Uma analise da mais rejeitada obra de Terêncio, A Sogra, e o humor contemporâneo


Esse é um texto um pouco diferente do que temos visto aqui no blog, eu quero ter uma conversa mais séria. Sei que não é o que normalmente acontece, as vezes acho que é interessante desafiar suas expectativas. Vamos falar sobre comédia, sobre humor, mas de uma forma mais séria.
Publius Terentius Afer, ou Terêncio, foi um poeta e dramaturgo romano durante a República Romana no século II a.C., ele tem uma visão peculiar e diferenciada sobre a condição humana quando trata-se de outros de sua época, visto que há relatos de que iniciou sua vida como escravo, fora educado e libertado. Esta vivência e dualidade provavelmente são a inspiração para sua frase mais famosa: "Homo sum, humani nihil a me alienum puto"; que pode ser traduzida como: “Sou humano, e nada que é humano me é estranho”. Neste texto vamos falar de uma de suas obras mais mal vistas em sua época, Hecyra, ou A Sogra e a utilizarei para traçar um paralelo com a comédia contemporânea.
A Sogra conta a história de Pânfilo e Filumena, assim como suas relações com suas famílias: Laques e Sóstrata, pais de Pânfilo; Fidipo e Mírrina, pais de Filumena. A trama roda as voltas de situações corriqueiras, segredos, convenções sociais. É uma obra marcada por uma das principais características da obra de Terêncio que é o estudo do caráter.
A história se inicia quando Pânfilo, filho do velho Laches e Sostrata, em uma noite de bebedeira resolve se aproveitar de uma jovem moça, Filumena, filha de Fidipo e Mírrina. Ele a estupra e rouba-lhe um anel, o qual, mais tarde, dá a para sua amada, a prostituta Báquis. 
Após algum tempo e algumas discussões o jovem Pânfilo resolve aceitar um casamento arranjado e por coincidência a moça escolhida é a própria Filumena. Porem ela não sabe que Pânfilo fora o autor do estupro e esconde o acontecido de todos temerosa do que poderia lhe acontecer, assim como ele também não sabe que a jovem moça de outra noite era na verdade sua futura esposa.
Após o casamento Báquis passa a rejeitar o jovem rapaz, o que faz com que a união entre Pânfilo e Filumena comece a ficar cada vez mais forte. Após algum tempo o jovem é chamado para longe e Filumena se descobre grávida em resultado do estupro. A moça tem medo que sua sogra, Sostrata descubra e para esconder sua condição ela volta para casa de seus pais dizendo que está doente e não permite que sua sogra a visite.

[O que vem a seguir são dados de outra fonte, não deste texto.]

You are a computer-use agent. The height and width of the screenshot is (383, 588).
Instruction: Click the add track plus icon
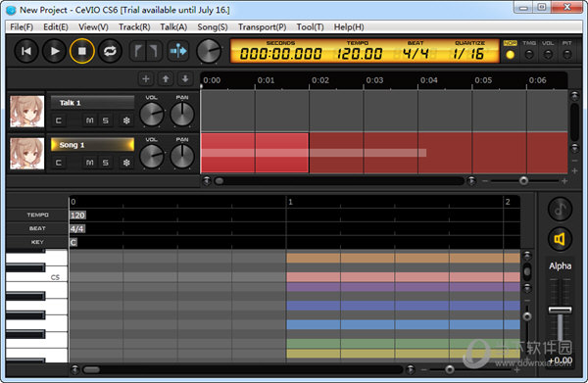pyautogui.click(x=146, y=78)
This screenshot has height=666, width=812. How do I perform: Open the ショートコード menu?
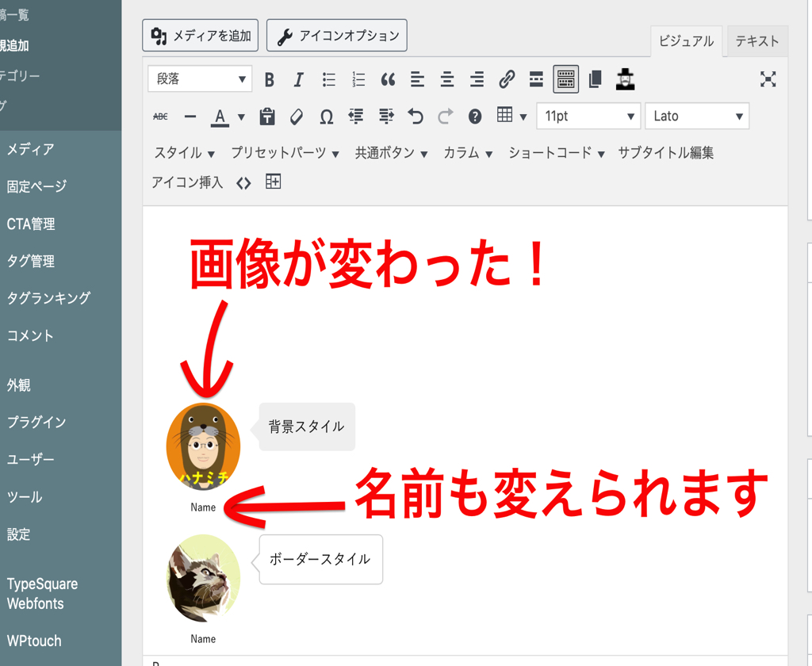coord(557,153)
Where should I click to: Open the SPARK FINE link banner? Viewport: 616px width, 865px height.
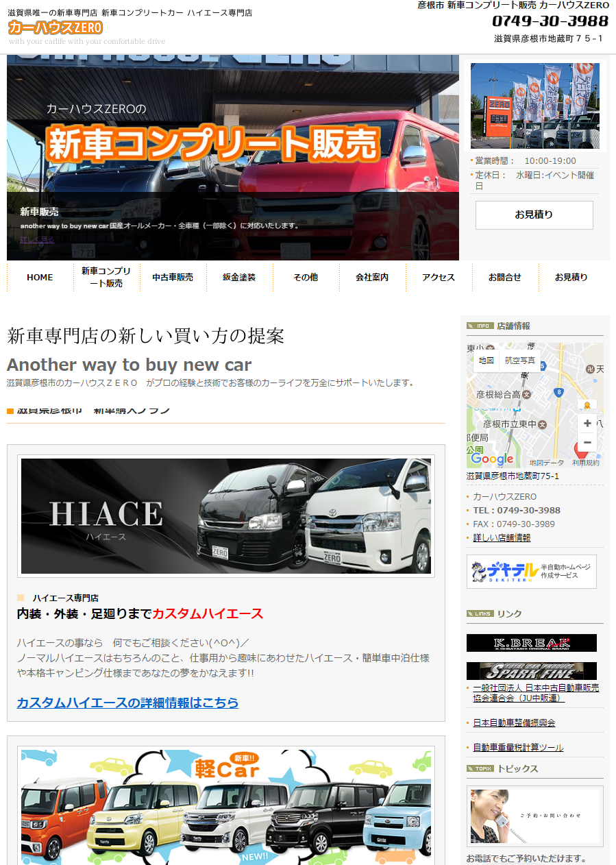[531, 670]
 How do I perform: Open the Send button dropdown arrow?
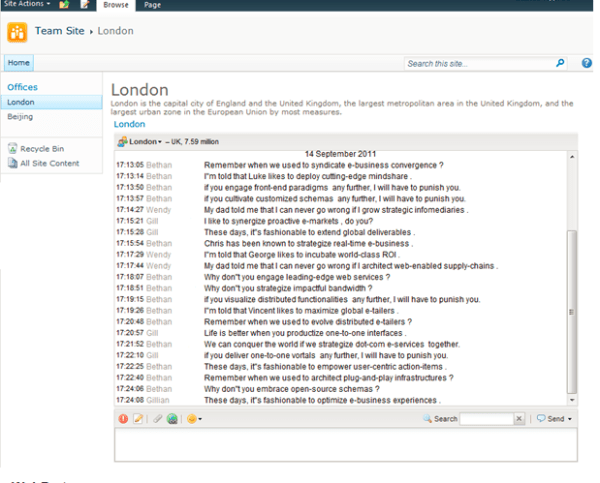pyautogui.click(x=570, y=419)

Pânfilo retorna durante o nascimento da criança e recusa-se a ter Filumena como sua esposa novamente. Seu pai Laches acusa-o de ainda estar com Báquis, mas prova-se que isso não é verdade. Porém descobre-se o anel roubado com a prostituta e Pânfilo percebe então que o filho, na verdade, é seu. E assim ele aceita novamente sua esposa e seu novo filho.
Terêncio tem uma característica que se sobressai nessa obra e que é, na sua maioria, alienígena a dramaturgia romana da época, o drama. O teatro romano, diferentemente do teatro grego, foca-se principalmente na diversão, na comédia. Apesar de ser uma comédia, o autor se foca no desenvolvimento das suas personagens e no drama, nas tramas e reviravoltas do roteiro.

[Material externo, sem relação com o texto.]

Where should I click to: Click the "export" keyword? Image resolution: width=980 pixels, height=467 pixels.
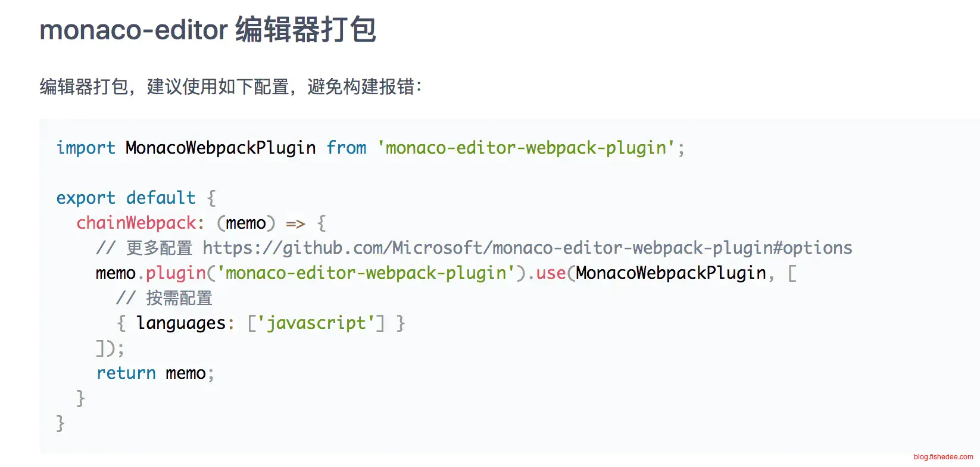point(86,198)
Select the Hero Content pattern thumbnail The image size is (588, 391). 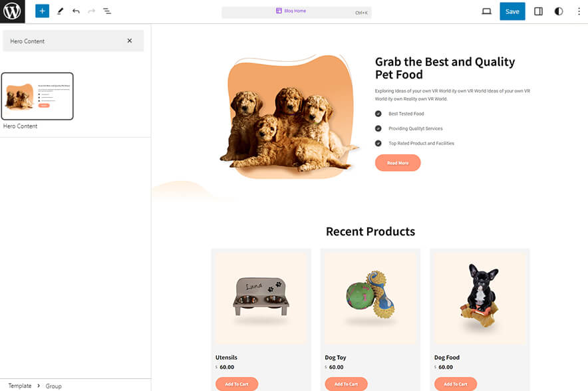pos(37,96)
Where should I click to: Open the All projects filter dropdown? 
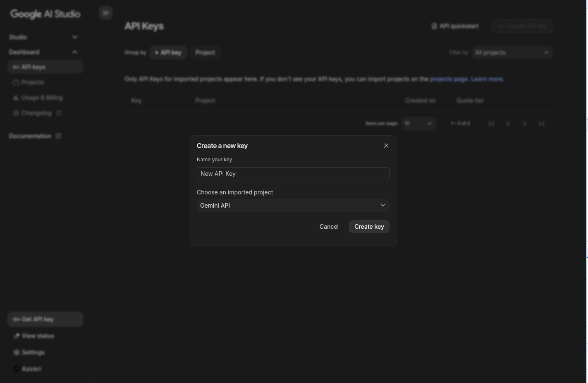512,53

Terêncio utiliza sua obra para fazer uma analise do caráter humano, onde as personagens estão mais preocupadas com o parecer. Com o se apresentar de certa forma, com como outras pessoas vão pensar, e não com o problema, ou com o outro, com o fato de que Filumena fora estuprada, por exemplo.

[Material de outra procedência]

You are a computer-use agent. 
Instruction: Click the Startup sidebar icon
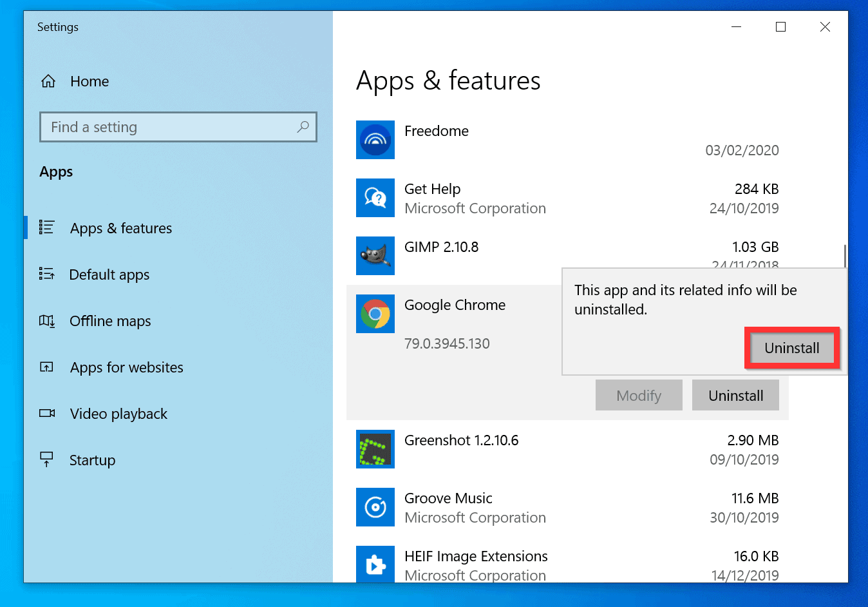(47, 460)
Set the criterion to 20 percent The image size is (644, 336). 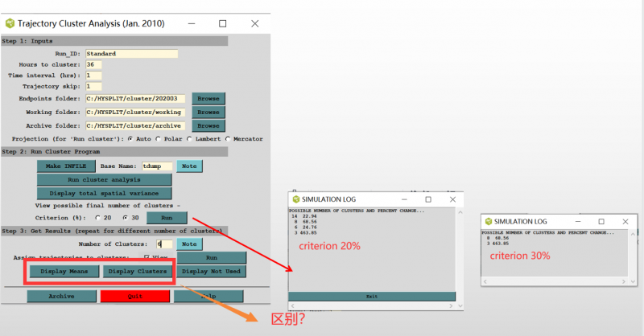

Parece-me que o autor tinha como objetivo usar sua obra para fomentar pensamento crítico aliado ao entretenimento. Acredito que esse é o principal fator para que essa obra tenha sido tão rejeitada. Conta-se que das três vezes que fora apresentada, somente na ultima terminara-se a apresentação.
Onde está o limite do humor, da comédia? A comédia grega era utilizada para ensinar, doutrinar, exemplificar. A comédia romana é voltada principalmente para o entretenimento, a exemplo de Plauto. Terêncio está no limiar entre essas formas dramatúrgicas.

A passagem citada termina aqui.